Most of my photos are the same bird, Rockin Robin; he was one crazy bird. It took me just two weeks to gain his trust in where he was feeding on my hands. This bird was fun and cheeky and loved the camera. If I were washing my car he would be on the wing mirror; if I walked to the postbox he would be there, and he would help himself to food that was stored in my homes storeroom if the door was open.
Watching Rockin throughout the years was very interesting, For sure the boss over the garden until the breeding season. When a female showed interest, his work to impress her began. He would have to explain his strength; bulling all birds within the garden if she called he would have to bring her food. The female would sit high up in a tree or on the clothesline; overlooking the garden and watch him closely, if she sounded the call he would be required to gift her food.
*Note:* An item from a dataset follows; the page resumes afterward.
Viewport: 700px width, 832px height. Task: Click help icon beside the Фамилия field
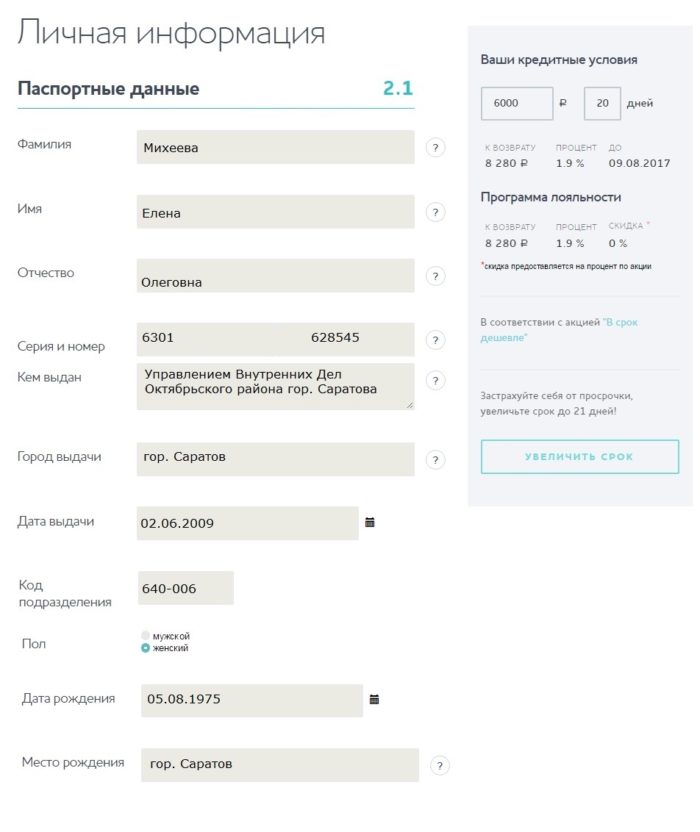coord(434,147)
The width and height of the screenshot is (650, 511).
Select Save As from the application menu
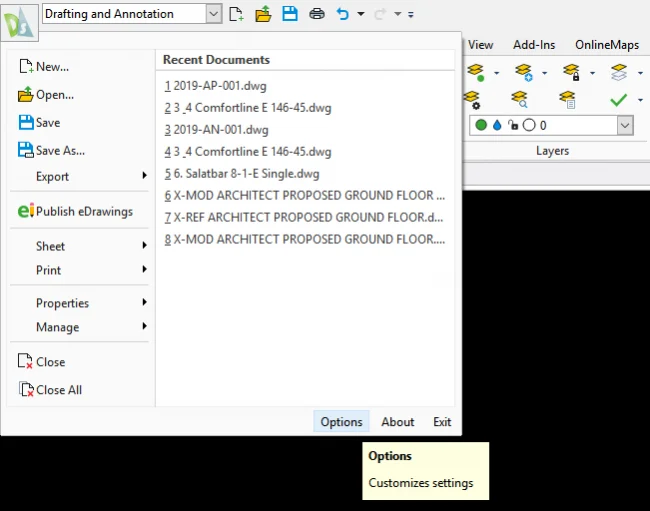59,151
This would be day in day out every day until he's won her over.
The bird's popularity in Britain has built up over the years, and the legends about the bad luck incurred by anyone harming a robin go back to the 16th century. A Christain link has been attached to the legend because Christ's crown of thorns supposedly stained the robin's red breast. This is why the robin features prominently on the earliest Christmas cards.
When the female starts to build the nest, the female also starts to revieave food from the male. This so-called courtship-feeding was once thought to be a ritual designed to reinforce the pair-bond, and some would state its a food source for the female. But after my studies, it is the female testing the male to see if he is strong enough to bond with.
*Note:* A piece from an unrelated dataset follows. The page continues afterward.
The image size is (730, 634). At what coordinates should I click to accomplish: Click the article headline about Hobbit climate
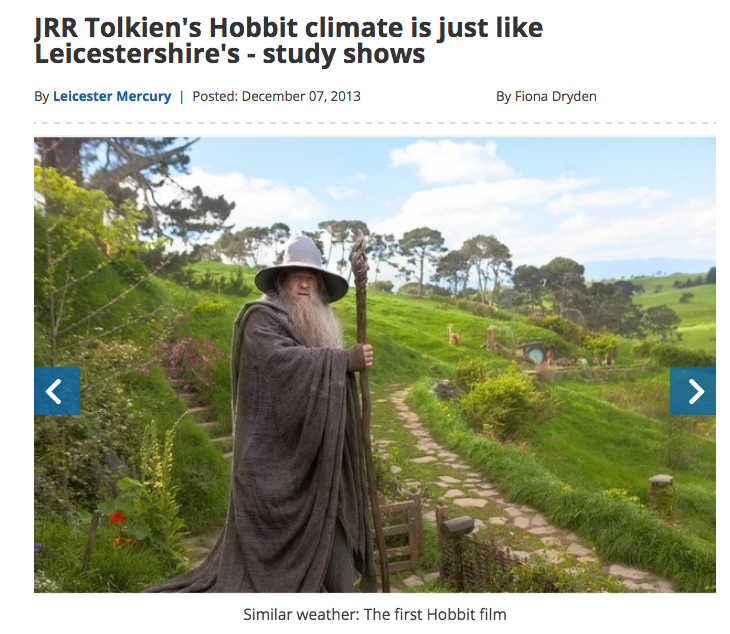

Like all birds, robins are attentive parents and. One thing I had noticed, after a week also the chick would start to be chased by the male then suddenly feed the chick but soon after the chick if its male would try and bully the male, it seemed that the female had long gone leaving just the male to bring up the young bird. This may have been due to the female dying or that she leaves before the young are fully fledged. When the young birds start to grow that red breast i did note that the adult male bird would try and drive out the young and espassly if the young was a male.
The robins will have two broods a year and will often stay in the same place, but I didn't observe this with Rokin; giving the harsh summer in Bedfordshire in 2015 and 2015 I wonder if those conditions are why the birds only managed one brood in the two years.
Photographing these crazy creatures is fun and rewarding but bare in mind they are posers, they will often stand and watch you, I like to work closely, at around 4-6 feet from my bird hide. When this close I can see the antics, and I must admit when you get to know these birds they can do some crazy and funny things, as you can see in my work. If you know what you are doing you can get great shots even with a basic camera, but I recommend a lens from 200mm onwards, and it is down to your technic and knowing the bird.